= California Building Standards Commission =

The California Building Standards Commission (CBSC) is authorized by the state of California, through the California Building Standards Law, to manage the many process relating to development, adoption, approval, publication, and implementation of California's building codes. Created in 1953 by the California Building Standards Law, the CBSC falls under the California Department of General Services within the California Government Operations Agency. The commission is formally defined under the California Building Standards Law.

The California Building Standards Code, is the foundation for the design and implementation of building codes within California. The building codes include the implementation of improved safety methods, sustainability measures, consistency, new technology and construction methods, and reliability. These codes are revamped every 18 months through the Triennial and Intervening Code Adoption Cycle. These implementations are paramount to the development of building codes.

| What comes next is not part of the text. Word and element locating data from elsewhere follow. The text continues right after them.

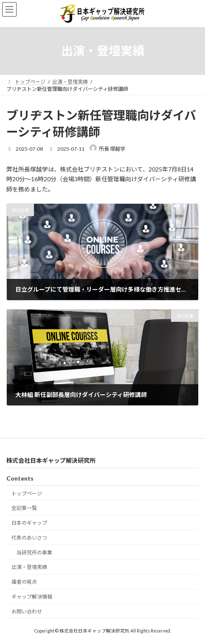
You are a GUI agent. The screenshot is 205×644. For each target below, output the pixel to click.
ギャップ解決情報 (32, 596)
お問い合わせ (27, 611)
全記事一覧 (24, 508)
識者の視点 (24, 582)
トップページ (27, 493)
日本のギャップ (29, 523)
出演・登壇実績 (29, 567)
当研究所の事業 (34, 552)
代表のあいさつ (29, 537)
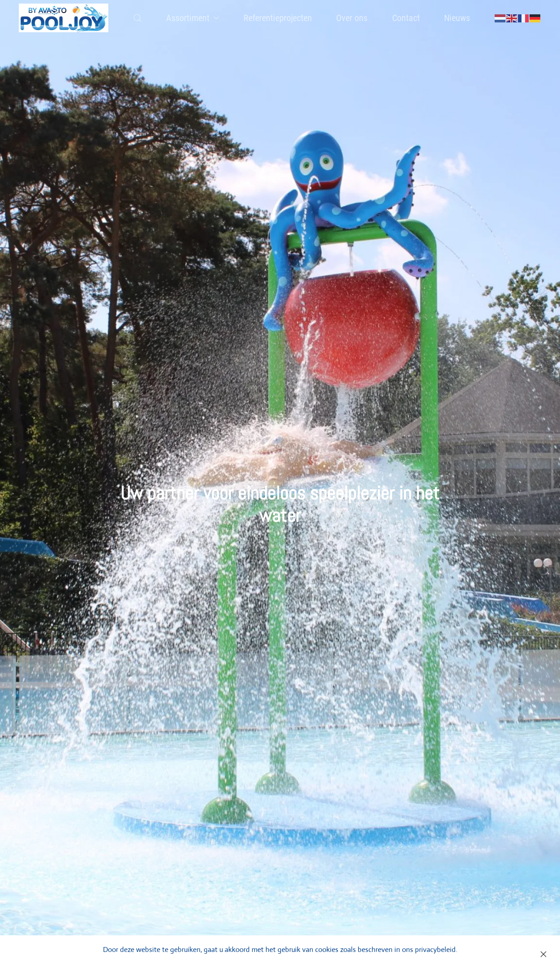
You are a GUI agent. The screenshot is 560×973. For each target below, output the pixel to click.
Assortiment (192, 18)
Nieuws (457, 18)
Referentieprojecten (278, 18)
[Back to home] (64, 18)
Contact (406, 18)
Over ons (352, 18)
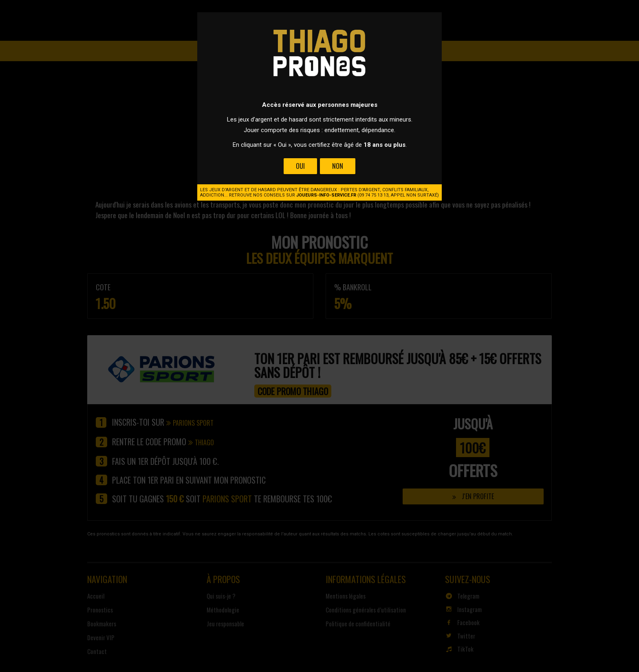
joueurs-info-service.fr (326, 195)
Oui (300, 166)
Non (337, 166)
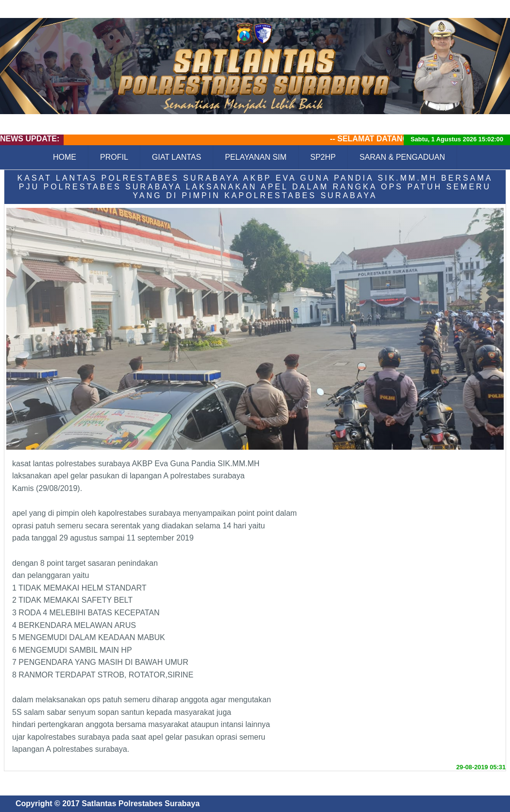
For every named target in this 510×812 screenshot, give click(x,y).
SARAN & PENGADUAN (402, 157)
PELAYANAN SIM (255, 157)
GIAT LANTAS (176, 157)
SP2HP (323, 157)
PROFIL (114, 157)
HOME (65, 157)
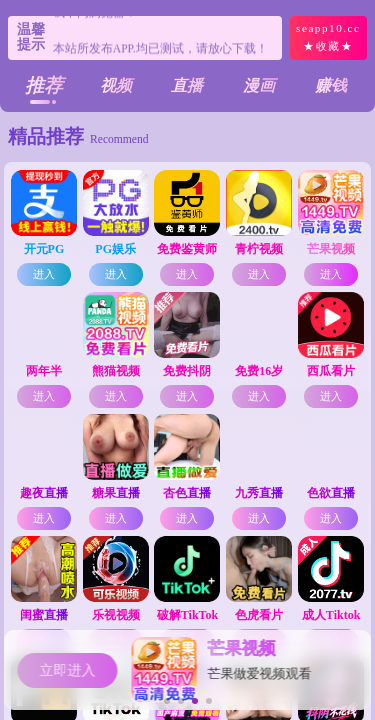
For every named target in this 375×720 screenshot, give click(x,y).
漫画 (259, 85)
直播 (187, 85)
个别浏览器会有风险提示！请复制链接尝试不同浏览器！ (161, 37)
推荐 (44, 85)
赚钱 (331, 85)
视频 (116, 85)
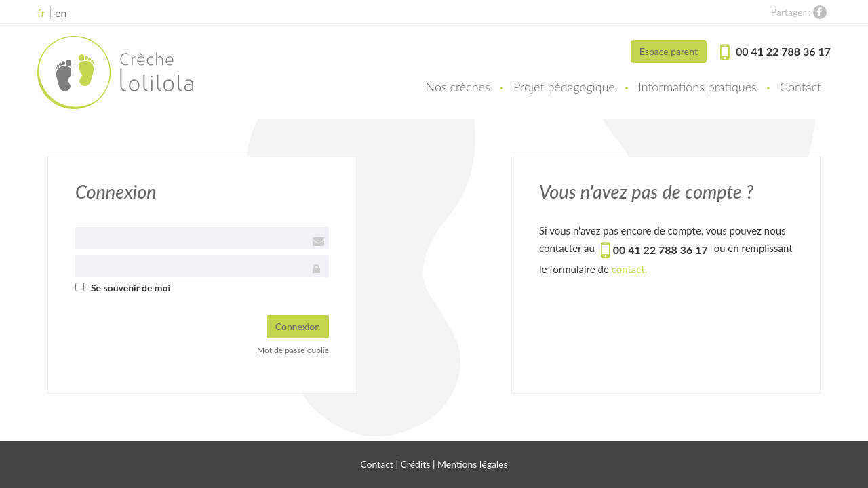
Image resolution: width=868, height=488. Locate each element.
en (60, 12)
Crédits (416, 464)
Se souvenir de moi (130, 287)
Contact (800, 87)
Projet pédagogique (564, 87)
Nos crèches (458, 87)
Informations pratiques (697, 87)
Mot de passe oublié (293, 350)
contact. (629, 269)
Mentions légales (473, 464)
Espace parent (669, 51)
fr (41, 12)
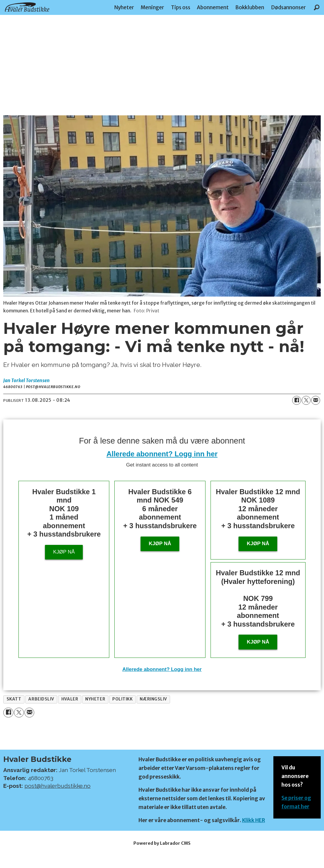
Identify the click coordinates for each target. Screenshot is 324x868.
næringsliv (153, 699)
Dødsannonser (288, 7)
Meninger (152, 7)
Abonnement (213, 7)
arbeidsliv (41, 699)
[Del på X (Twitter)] (306, 400)
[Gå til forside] (27, 7)
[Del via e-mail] (316, 400)
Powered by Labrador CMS (162, 843)
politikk (122, 699)
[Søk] (317, 7)
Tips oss (181, 7)
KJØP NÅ (258, 642)
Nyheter (124, 7)
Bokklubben (250, 7)
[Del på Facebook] (296, 400)
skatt (14, 699)
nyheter (95, 699)
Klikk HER (254, 820)
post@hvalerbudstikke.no (58, 786)
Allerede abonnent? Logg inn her (162, 454)
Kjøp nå (64, 552)
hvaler (70, 699)
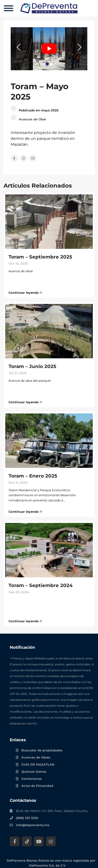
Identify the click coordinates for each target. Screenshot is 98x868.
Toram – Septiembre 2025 (40, 257)
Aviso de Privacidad (37, 785)
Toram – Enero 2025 (33, 476)
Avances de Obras (36, 757)
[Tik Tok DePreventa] (27, 841)
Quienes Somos (34, 771)
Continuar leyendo (25, 292)
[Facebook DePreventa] (15, 841)
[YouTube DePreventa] (39, 841)
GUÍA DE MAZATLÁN (38, 764)
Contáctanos (31, 778)
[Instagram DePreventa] (51, 841)
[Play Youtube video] (49, 49)
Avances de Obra (32, 119)
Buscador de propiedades (42, 750)
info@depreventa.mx (32, 825)
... (65, 500)
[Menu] (8, 8)
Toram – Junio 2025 (32, 366)
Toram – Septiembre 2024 (41, 585)
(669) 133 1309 (27, 818)
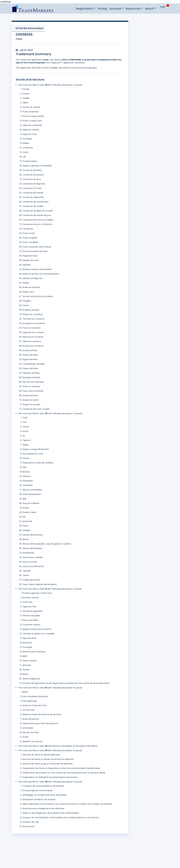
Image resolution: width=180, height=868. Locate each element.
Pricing (102, 8)
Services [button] (115, 8)
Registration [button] (84, 8)
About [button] (149, 8)
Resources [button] (133, 8)
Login (163, 7)
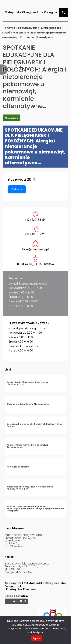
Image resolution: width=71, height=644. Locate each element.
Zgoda (36, 638)
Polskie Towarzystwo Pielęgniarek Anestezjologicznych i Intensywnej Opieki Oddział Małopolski (35, 508)
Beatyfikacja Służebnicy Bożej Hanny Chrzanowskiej (27, 383)
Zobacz (17, 189)
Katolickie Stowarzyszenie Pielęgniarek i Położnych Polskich (30, 488)
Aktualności (11, 118)
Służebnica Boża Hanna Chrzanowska (28, 404)
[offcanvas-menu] (4, 70)
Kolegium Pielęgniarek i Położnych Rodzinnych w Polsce (34, 425)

The building codes used by California are published every three years. Additionally, Intervening Code Adoption Cycles produce supplemental pages half-way, or 18 months, into each triennial period.

== History ==
The California Building Standards Commission was Established in 1953 by the California Building Standards Law, within the Department of General Services under the Government Operations Agency. CBSC members are appointed by the Governor and confirmed by the State Senate. Starting in 1989, CBSC has published triennial editions of Title 24 every three years.

== Objectives ==
- Analyzation and accepting building standards proposed and adopted by government agency.
- Ensuring stability and uniformity in the codification, nomenclature, and format of the code.
- Listening to disputes and clarifying for issues resulting from the implementation of state building standards.
- Reviewing and approving model codes and building standards for structures owned by the state, including those of the California State University and University of California system.
- Reviewing and approving model codes of state agencies that fail to adopt these codes.
- Receiving and reviewing local agency modifications to Title 24, California Code of Regulations.
- Organizing and supervising the code adoption process for state agencies.
- Systemize and publish approved building standards in the California Building Standards Code (Title 24).
- Managing and issuing California's building code adoption processes - (CBSC Flowchart).
- Resolving issues, disputes, and redundancy in building standards.

== Copyright ==
In September 2008, Carl Malamud of Public.Resource.Org made headlines by scanning safety and building codes of California.